Can you reproduce the lines between the one containing "Identify the location of the" and the one containing "- Summer Adventures", inclusive, swapping "screenshot" for "screen image" and leaving everything else untouched?
------ Stored records
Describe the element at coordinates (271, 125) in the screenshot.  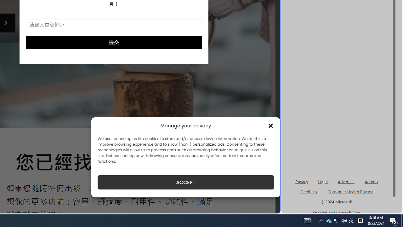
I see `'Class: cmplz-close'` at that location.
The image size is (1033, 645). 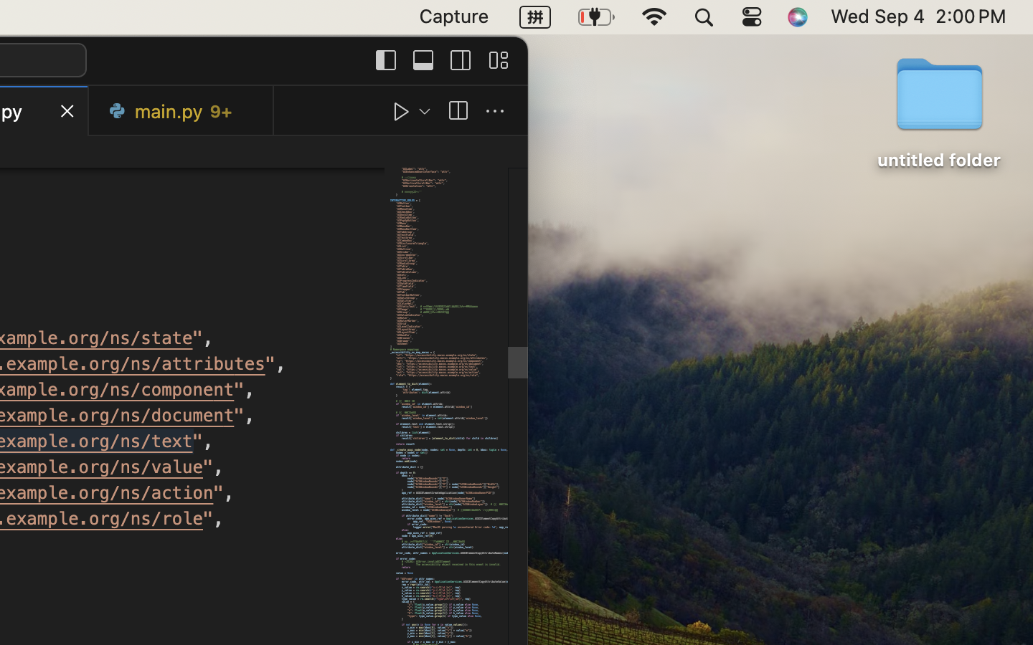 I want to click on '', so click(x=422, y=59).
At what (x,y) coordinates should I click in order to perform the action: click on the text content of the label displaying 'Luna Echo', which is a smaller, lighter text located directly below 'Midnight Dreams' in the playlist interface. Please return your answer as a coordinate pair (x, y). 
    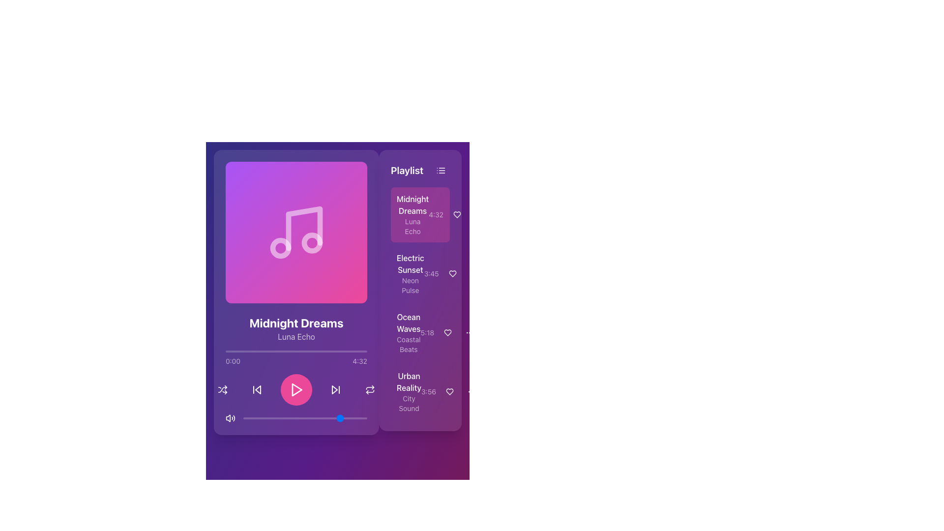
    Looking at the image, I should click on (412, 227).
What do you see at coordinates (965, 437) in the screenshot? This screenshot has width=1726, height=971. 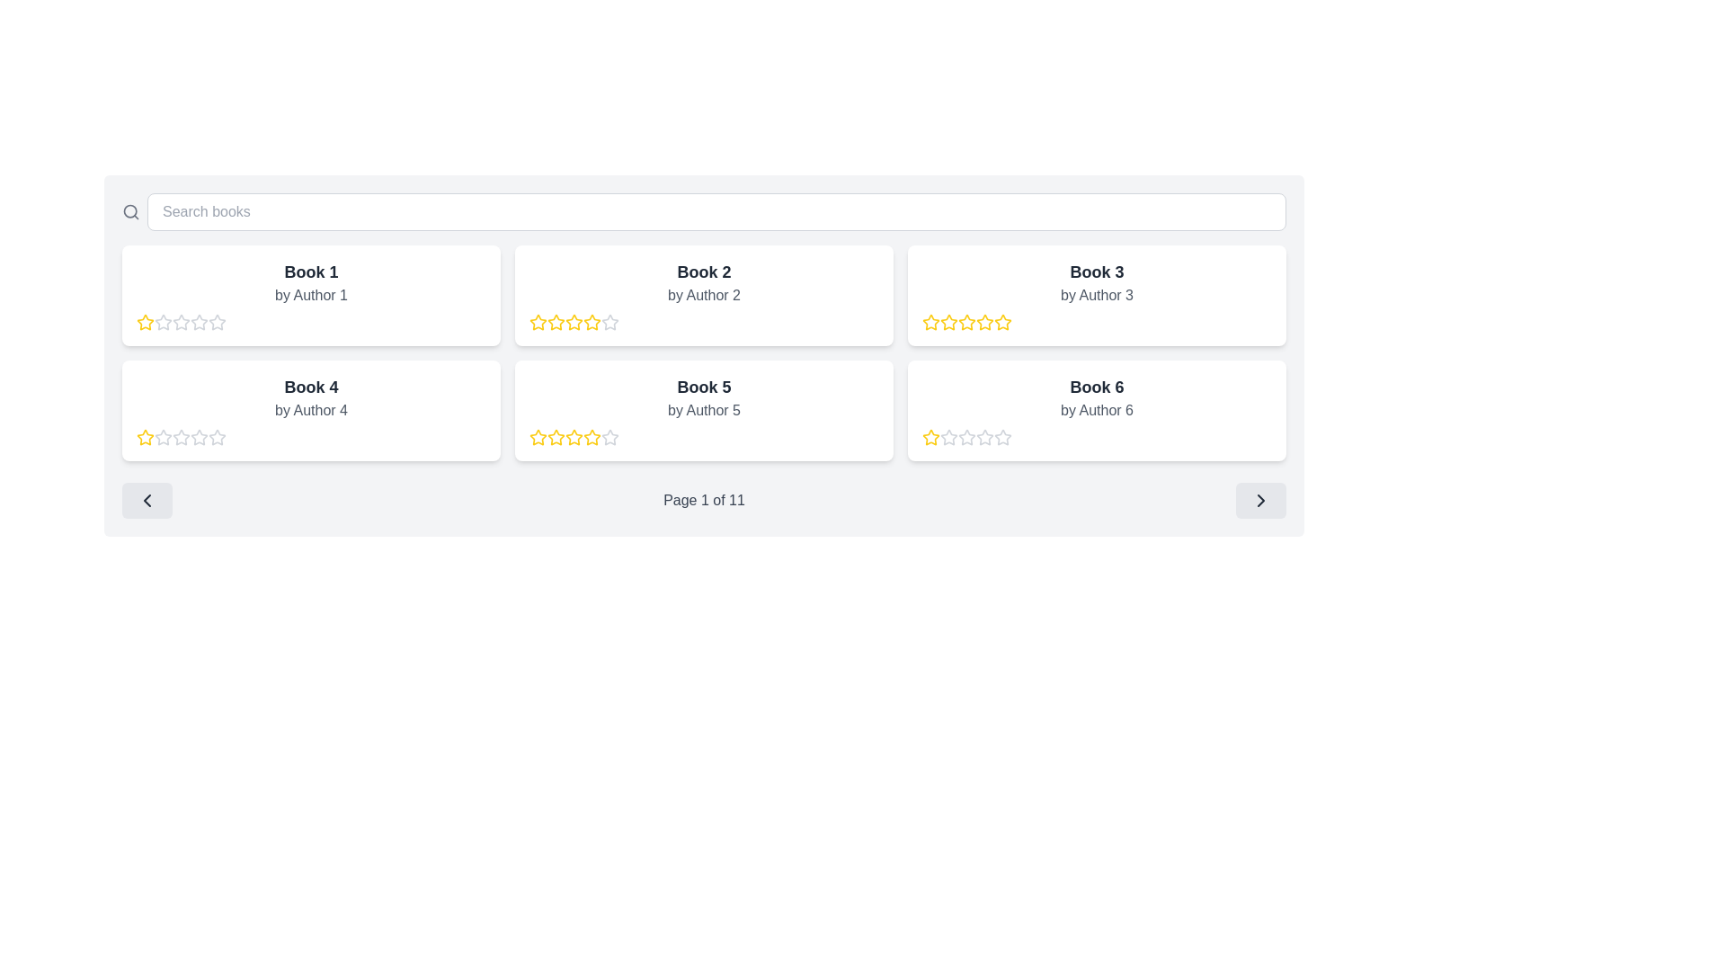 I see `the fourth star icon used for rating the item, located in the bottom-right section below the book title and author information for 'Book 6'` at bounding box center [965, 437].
------------
------ Stored records
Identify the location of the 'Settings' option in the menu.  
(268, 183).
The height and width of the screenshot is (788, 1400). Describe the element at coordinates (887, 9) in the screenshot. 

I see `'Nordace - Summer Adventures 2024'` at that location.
------------
------ Stored records
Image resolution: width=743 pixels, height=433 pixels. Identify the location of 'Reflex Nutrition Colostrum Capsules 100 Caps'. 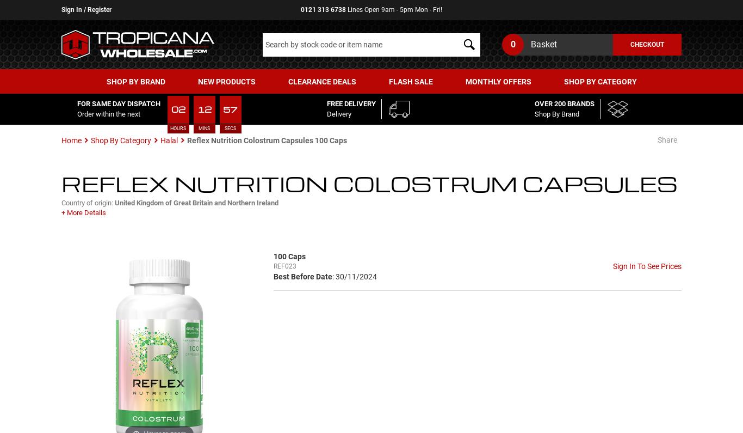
------------
Result:
Identify the location of the 'Settings' option in the menu.  
(268, 183).
The height and width of the screen image is (788, 1400). Describe the element at coordinates (887, 9) in the screen image. 

I see `'Nordace - Summer Adventures 2024'` at that location.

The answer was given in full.